• _Exercise goal_
Read the data, and whenever a line holds the word "height", report that line.

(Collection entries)
────────────────────────────────────────

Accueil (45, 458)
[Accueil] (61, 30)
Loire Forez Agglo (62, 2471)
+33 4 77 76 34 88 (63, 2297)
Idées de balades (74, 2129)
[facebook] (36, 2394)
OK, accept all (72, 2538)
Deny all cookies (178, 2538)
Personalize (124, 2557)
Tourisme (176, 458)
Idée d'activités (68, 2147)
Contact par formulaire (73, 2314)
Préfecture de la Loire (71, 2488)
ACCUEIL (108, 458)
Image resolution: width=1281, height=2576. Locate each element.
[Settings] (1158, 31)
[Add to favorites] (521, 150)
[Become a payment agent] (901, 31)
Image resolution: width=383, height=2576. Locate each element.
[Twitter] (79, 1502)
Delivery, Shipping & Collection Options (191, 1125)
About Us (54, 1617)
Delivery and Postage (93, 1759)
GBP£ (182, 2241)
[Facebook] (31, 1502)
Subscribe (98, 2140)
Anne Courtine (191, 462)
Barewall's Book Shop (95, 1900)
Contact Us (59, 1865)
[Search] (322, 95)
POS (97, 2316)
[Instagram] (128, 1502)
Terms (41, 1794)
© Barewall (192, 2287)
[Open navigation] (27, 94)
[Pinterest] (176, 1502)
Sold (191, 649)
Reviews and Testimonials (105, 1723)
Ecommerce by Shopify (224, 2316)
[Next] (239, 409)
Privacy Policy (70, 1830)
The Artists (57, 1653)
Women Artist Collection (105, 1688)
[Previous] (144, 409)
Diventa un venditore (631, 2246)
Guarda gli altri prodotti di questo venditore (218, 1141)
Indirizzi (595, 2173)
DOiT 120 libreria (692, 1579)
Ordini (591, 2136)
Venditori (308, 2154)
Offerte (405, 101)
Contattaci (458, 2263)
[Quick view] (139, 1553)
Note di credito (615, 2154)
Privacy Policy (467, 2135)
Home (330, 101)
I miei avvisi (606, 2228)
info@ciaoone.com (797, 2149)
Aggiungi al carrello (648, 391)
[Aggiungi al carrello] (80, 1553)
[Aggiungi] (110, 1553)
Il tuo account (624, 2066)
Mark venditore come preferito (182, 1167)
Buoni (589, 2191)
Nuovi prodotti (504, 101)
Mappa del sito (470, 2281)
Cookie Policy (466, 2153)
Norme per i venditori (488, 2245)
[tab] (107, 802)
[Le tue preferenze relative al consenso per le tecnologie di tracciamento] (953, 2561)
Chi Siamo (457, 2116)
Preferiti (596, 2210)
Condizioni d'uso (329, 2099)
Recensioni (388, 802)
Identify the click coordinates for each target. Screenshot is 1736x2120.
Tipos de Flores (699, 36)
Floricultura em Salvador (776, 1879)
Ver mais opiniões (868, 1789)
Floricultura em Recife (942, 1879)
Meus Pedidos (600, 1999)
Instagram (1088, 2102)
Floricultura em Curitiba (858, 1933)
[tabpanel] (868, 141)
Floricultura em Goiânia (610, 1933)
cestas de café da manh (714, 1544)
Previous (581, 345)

────────────────────────────────────────

• _Task solution_
Image resolution: width=1281, height=2576. Locate each element.
Image resolution: width=383, height=2576. Locate each element.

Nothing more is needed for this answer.